Edge computing incorporates building blocks similar to cloud services, starting with data ingestion. It handles high-velocity and high-throughput data streams from various sources (batch or real-time) using tools like Kafka, enabling immediate processing close to the data source.
The edge also supports machine-to-machine brokers for device communication and various storage options, including object storage for unstructured data (video, audio) and NoSQL/time series databases for structured data, capabilities previously confined to the cloud.
Edge computing enables real-time stream processing for immediate data transformation and analysis, similar to complex event processing engines. Furthermore, it supports running machine learning models (like TensorFlow Lite, PyTorch) for intelligent processing and predictive analytics at the edge, with model training often still happening in the cloud.
The edge computing architecture is divided into three logical tiers: the data source tier (sensors, databases, social media, etc.), the intelligence tier (where cloud and edge collaborate for machine learning training and inferencing), and the actionable insights tier (for visualizations, dashboards, and automated actions).
The data source tier identifies where data originates. The intelligence tier involves shared responsibility between cloud (for training ML models) and edge (for inferencing).
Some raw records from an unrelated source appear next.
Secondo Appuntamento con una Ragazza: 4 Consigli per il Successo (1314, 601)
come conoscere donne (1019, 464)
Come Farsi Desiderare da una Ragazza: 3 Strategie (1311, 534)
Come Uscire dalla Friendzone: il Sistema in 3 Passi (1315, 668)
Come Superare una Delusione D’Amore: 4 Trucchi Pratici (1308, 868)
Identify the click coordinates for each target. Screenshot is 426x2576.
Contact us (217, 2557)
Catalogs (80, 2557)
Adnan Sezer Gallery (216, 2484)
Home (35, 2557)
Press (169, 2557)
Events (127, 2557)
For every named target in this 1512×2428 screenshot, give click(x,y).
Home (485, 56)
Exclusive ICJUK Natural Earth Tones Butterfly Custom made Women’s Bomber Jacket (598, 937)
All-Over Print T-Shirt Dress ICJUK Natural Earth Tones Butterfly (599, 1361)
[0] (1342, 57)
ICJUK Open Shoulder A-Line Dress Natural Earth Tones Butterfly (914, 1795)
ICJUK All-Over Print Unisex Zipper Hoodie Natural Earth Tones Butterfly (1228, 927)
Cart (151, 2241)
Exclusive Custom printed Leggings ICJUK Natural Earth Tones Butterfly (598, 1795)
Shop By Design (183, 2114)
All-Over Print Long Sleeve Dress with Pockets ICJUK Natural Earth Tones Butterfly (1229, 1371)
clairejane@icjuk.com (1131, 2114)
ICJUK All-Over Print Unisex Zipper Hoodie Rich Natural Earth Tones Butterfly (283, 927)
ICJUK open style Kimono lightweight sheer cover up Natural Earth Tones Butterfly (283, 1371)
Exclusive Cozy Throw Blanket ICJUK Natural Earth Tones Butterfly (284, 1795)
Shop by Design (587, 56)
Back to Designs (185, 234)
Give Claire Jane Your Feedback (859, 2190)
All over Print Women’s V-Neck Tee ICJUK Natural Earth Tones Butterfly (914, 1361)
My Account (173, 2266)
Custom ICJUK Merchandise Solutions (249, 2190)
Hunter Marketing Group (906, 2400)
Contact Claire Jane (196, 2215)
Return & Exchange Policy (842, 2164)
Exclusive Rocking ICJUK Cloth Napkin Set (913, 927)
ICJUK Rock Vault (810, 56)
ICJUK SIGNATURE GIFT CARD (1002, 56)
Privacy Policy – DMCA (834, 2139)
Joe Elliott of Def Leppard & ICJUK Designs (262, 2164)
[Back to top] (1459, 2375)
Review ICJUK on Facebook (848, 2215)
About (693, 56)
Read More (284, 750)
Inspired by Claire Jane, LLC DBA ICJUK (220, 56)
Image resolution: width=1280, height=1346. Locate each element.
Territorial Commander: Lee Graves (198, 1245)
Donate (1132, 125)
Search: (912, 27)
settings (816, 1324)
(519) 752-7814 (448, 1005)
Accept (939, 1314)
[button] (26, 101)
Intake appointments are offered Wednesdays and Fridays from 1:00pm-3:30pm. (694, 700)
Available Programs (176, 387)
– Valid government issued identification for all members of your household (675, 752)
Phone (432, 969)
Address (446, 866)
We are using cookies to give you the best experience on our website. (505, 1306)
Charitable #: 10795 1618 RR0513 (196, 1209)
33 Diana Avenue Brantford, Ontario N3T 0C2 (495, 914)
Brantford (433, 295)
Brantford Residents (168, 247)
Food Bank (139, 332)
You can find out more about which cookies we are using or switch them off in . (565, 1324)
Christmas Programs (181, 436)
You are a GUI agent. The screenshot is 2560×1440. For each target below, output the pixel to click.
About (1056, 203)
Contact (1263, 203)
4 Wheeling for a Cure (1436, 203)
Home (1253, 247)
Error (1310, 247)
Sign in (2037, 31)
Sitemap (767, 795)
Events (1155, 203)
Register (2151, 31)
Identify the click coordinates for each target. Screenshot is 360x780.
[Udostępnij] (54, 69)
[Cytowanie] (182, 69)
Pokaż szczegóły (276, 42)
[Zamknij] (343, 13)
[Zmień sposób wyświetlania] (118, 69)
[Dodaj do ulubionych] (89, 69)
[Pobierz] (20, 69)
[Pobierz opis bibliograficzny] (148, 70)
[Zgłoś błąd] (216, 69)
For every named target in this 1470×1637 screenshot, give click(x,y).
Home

The actionable insights tier focuses on presenting outcomes through visualizations, dashboards, or immediate actions based on the intelligence derived at the edge.
Edge computing fundamentally transforms cloud computing into a truly distributed model. It mimics public cloud capabilities, brings services closer to data sources, reduces latency, and ensures data sovereignty, making it crucial for modern applications like IoT. This distributed ecosystem forms a powerful new computing paradigm.